SUPPLIED RECORDS>
_ _ _ _

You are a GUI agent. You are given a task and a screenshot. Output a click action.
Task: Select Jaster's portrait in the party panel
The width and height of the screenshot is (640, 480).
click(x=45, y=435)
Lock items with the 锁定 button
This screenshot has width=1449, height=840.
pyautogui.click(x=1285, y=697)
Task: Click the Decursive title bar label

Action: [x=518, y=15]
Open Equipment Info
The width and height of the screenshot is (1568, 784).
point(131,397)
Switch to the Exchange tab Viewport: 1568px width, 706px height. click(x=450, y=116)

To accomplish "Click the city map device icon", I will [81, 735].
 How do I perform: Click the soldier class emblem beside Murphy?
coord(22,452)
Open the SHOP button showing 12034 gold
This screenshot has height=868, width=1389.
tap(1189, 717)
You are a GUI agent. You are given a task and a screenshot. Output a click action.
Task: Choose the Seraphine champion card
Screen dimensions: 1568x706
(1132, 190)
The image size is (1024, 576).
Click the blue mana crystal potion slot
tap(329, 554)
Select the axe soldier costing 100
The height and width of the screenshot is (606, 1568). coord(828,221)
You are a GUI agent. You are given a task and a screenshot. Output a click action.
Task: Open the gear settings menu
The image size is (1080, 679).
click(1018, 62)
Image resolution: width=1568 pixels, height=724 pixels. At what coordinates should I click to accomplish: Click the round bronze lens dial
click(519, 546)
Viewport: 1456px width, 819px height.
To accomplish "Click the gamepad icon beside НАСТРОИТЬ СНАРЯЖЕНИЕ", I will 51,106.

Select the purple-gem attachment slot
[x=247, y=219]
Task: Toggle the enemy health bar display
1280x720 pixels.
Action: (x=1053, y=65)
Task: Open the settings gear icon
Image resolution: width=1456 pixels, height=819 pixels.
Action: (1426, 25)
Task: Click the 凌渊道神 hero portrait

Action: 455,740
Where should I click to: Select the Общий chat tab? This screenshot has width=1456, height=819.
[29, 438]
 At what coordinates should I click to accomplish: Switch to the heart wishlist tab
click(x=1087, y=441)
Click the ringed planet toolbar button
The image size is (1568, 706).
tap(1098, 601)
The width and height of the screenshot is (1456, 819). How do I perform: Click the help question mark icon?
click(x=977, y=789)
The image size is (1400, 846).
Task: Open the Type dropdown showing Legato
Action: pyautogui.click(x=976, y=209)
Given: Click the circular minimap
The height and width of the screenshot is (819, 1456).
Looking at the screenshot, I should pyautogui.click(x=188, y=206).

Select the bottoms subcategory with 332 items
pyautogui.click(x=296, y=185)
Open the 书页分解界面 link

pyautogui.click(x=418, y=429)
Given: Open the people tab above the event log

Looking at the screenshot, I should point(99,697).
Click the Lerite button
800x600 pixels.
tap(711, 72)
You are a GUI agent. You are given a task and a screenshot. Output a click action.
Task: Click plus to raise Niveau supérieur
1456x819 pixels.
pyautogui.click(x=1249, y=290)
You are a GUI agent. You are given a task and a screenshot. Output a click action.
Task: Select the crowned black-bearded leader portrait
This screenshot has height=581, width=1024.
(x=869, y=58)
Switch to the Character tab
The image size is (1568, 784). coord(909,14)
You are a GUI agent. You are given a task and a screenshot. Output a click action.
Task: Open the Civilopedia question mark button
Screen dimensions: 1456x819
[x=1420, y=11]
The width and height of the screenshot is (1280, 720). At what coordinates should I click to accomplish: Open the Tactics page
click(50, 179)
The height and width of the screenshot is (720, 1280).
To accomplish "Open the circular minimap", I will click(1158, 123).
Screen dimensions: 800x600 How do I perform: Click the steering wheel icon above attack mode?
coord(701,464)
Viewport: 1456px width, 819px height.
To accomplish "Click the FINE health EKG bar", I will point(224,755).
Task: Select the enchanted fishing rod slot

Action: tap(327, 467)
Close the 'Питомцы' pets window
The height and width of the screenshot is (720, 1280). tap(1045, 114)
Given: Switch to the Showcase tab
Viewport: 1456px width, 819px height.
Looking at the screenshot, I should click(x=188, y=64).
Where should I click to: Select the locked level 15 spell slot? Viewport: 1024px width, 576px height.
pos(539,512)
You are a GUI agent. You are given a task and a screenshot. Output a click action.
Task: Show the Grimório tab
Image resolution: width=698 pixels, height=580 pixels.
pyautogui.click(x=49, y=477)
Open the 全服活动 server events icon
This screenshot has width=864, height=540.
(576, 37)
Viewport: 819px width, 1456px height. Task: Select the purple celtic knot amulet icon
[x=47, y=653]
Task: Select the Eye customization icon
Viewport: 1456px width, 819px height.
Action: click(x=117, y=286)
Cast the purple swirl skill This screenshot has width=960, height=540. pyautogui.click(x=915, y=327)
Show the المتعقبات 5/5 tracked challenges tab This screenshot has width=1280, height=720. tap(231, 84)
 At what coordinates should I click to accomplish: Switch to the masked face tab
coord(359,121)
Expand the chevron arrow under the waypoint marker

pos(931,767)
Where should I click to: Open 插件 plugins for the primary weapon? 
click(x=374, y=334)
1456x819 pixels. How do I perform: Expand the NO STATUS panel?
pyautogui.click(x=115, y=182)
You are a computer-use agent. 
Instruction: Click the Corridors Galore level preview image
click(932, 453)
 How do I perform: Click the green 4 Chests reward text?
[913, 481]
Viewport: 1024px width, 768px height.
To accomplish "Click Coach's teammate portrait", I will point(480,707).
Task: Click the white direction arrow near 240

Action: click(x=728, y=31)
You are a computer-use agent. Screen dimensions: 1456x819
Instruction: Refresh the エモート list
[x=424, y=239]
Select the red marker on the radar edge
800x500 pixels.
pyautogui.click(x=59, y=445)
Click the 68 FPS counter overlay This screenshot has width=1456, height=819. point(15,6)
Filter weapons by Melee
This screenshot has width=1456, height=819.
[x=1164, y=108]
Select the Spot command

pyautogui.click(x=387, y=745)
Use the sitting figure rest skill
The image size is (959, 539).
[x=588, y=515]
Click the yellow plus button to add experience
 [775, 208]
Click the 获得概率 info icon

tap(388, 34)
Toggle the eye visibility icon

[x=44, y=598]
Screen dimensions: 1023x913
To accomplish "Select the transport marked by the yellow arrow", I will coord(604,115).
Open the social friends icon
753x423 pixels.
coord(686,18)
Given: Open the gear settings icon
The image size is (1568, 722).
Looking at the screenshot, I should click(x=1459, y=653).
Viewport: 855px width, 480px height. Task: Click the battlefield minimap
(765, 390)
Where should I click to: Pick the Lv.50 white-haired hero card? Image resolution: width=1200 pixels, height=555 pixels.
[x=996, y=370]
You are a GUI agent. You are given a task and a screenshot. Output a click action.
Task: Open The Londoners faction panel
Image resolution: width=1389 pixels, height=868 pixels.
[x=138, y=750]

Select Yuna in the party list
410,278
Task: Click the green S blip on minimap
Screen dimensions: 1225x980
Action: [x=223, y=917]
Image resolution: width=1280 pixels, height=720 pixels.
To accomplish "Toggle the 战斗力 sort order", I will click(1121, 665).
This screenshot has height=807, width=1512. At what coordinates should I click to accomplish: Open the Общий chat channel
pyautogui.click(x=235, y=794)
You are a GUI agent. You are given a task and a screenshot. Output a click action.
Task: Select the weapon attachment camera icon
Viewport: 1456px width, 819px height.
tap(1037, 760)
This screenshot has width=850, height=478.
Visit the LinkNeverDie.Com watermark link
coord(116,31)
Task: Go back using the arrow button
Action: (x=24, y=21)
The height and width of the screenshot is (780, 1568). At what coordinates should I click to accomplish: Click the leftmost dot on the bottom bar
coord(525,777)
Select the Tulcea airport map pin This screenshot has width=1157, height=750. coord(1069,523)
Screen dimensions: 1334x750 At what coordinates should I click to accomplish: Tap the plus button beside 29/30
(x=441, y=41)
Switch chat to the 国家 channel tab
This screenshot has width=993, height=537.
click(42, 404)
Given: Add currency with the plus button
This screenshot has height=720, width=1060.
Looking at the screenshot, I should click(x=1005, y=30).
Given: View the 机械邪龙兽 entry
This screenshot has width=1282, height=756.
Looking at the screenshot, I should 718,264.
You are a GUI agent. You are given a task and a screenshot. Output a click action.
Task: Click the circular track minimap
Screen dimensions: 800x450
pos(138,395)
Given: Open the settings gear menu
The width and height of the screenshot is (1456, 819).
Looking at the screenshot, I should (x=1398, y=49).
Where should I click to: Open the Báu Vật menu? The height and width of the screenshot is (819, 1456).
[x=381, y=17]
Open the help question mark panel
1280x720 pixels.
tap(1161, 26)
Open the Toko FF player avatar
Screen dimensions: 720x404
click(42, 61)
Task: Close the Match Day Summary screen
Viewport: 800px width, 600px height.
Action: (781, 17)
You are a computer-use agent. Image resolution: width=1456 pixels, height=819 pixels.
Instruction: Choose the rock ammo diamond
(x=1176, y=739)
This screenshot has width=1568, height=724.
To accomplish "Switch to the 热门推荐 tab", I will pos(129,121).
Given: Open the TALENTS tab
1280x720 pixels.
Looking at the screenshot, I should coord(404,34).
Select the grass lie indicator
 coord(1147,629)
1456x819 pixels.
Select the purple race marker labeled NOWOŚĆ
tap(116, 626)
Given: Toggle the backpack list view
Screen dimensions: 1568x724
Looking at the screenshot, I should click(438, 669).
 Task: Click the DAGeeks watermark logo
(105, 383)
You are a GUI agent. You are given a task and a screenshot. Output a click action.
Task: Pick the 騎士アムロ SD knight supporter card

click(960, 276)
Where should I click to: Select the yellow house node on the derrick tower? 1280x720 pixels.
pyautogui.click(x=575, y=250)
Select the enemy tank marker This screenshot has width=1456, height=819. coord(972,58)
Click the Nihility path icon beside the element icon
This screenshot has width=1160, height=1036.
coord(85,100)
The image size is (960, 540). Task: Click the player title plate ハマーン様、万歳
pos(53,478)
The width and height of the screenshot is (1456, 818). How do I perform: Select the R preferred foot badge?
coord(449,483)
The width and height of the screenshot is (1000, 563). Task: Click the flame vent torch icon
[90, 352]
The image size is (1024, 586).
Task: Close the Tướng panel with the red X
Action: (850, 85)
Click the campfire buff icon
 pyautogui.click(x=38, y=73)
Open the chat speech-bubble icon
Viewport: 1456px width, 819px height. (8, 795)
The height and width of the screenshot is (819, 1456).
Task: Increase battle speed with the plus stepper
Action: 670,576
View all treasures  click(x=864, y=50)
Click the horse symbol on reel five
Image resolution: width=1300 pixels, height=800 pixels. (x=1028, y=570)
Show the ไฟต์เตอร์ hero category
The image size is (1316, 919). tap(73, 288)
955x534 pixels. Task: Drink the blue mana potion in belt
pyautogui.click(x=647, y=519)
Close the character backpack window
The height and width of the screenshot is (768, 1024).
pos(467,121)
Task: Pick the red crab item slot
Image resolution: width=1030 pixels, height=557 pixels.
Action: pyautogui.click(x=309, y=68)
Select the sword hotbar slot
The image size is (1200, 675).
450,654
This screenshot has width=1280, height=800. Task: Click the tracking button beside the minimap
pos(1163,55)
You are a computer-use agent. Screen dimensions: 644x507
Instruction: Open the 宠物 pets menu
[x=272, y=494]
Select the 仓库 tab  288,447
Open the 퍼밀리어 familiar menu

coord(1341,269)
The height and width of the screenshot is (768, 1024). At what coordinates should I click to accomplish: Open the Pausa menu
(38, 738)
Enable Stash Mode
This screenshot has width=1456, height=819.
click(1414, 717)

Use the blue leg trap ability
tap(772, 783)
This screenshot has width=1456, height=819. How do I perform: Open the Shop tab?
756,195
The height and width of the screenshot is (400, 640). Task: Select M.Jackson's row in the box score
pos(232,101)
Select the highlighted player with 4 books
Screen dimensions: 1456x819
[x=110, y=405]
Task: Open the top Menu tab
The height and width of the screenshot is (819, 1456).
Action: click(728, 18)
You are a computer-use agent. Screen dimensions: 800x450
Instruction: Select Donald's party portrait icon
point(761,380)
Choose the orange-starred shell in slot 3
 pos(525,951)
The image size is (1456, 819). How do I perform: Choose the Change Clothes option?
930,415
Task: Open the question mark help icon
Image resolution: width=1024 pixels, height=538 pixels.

_ _ _ _

WHAT TO PRODUCE>
Count the lines in the listing above that contain the word "attachment". Give only the number.

CORRECT ANSWER>
2